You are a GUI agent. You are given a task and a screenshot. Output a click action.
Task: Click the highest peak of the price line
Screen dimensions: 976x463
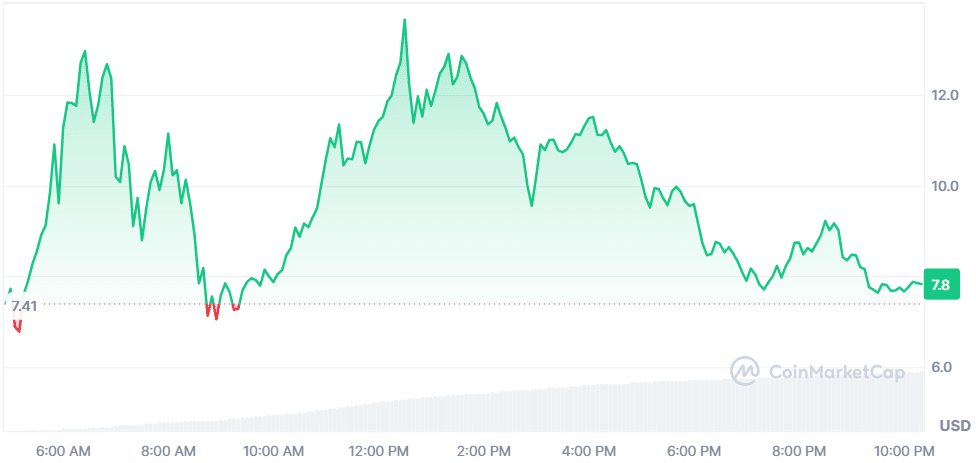pos(404,20)
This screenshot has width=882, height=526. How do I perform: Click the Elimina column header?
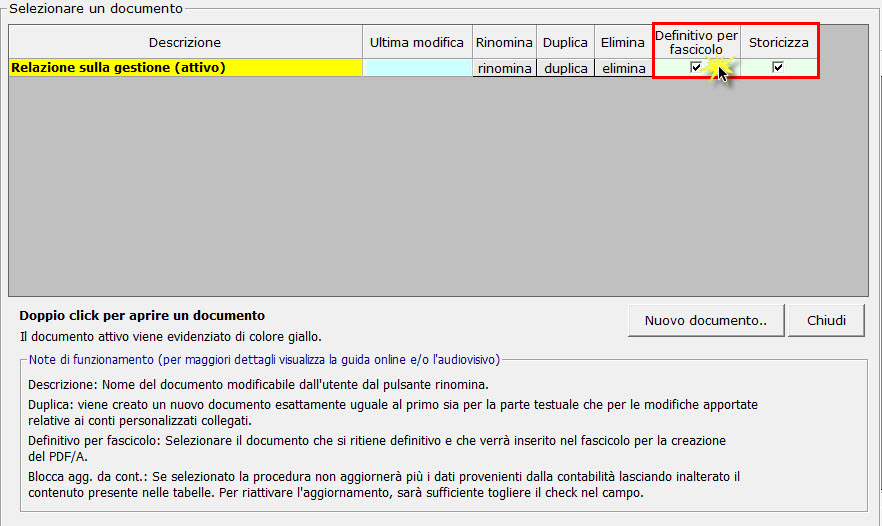coord(623,43)
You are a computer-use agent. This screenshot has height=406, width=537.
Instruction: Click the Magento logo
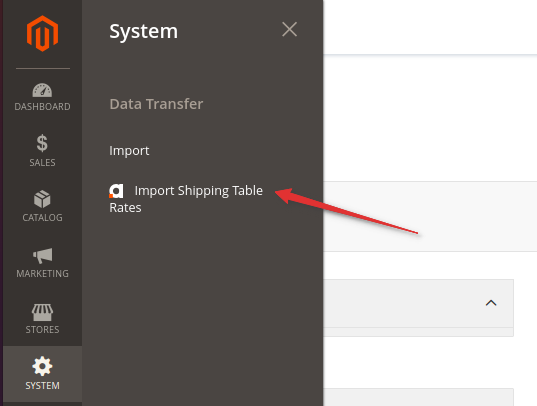click(42, 33)
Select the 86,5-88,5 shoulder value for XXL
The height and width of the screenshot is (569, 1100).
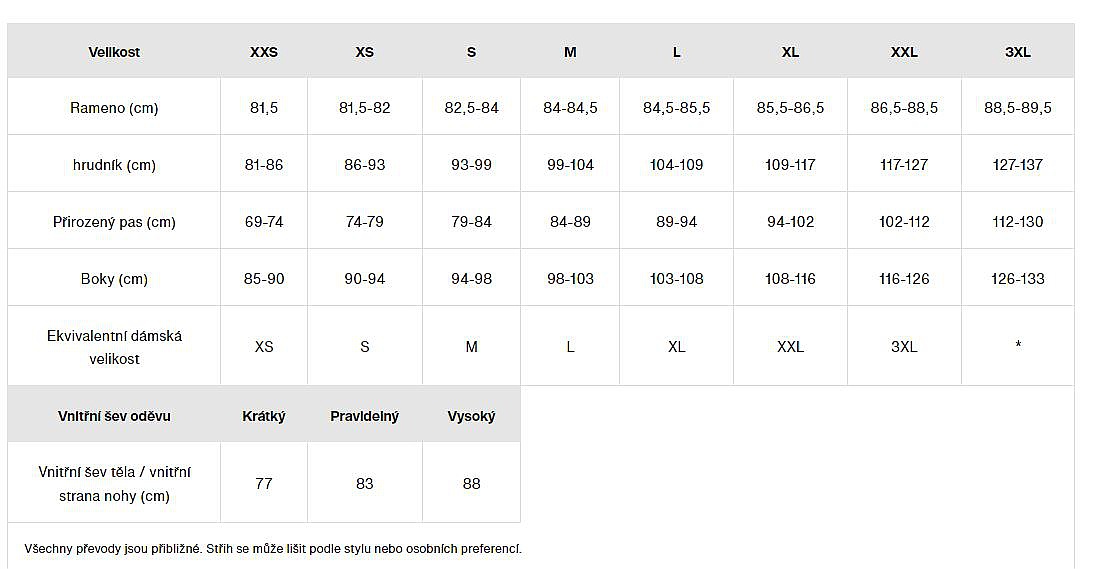click(x=904, y=108)
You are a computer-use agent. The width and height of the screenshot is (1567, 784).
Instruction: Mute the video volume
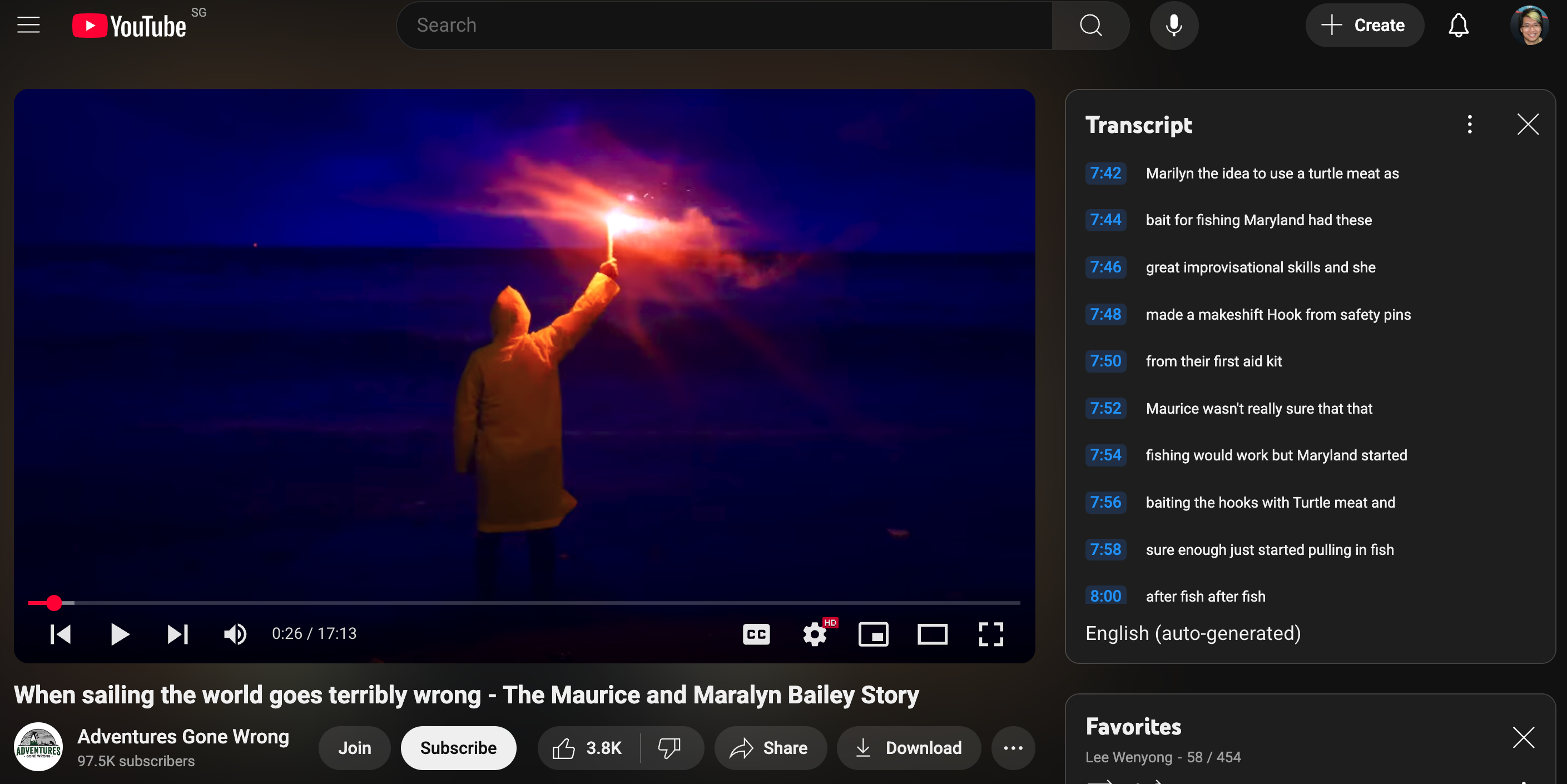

------------------------------------

Task instructions — Rewrite all of the entries above, replacing every "screenshot" with "screen capture" and leaving everything else unchanged. Omit the pictures from your answer.

Task response —
You are a GUI agent. You are given a task and a screen capture. Output a click action.
Task: Click the highest peak of the price line
Screen dimensions: 976x463
pos(404,20)
This screen capture has width=882, height=526. How do I perform: Click the Elimina column header?
coord(623,43)
You are a computer-use agent. This screen capture has height=406, width=537.
Instruction: Click the Magento logo
click(42, 33)
Select the 86,5-88,5 shoulder value for XXL
The height and width of the screen capture is (569, 1100).
click(x=904, y=108)
You are a computer-use agent. The width and height of the screen capture is (1567, 784).
Instruction: Mute the video volume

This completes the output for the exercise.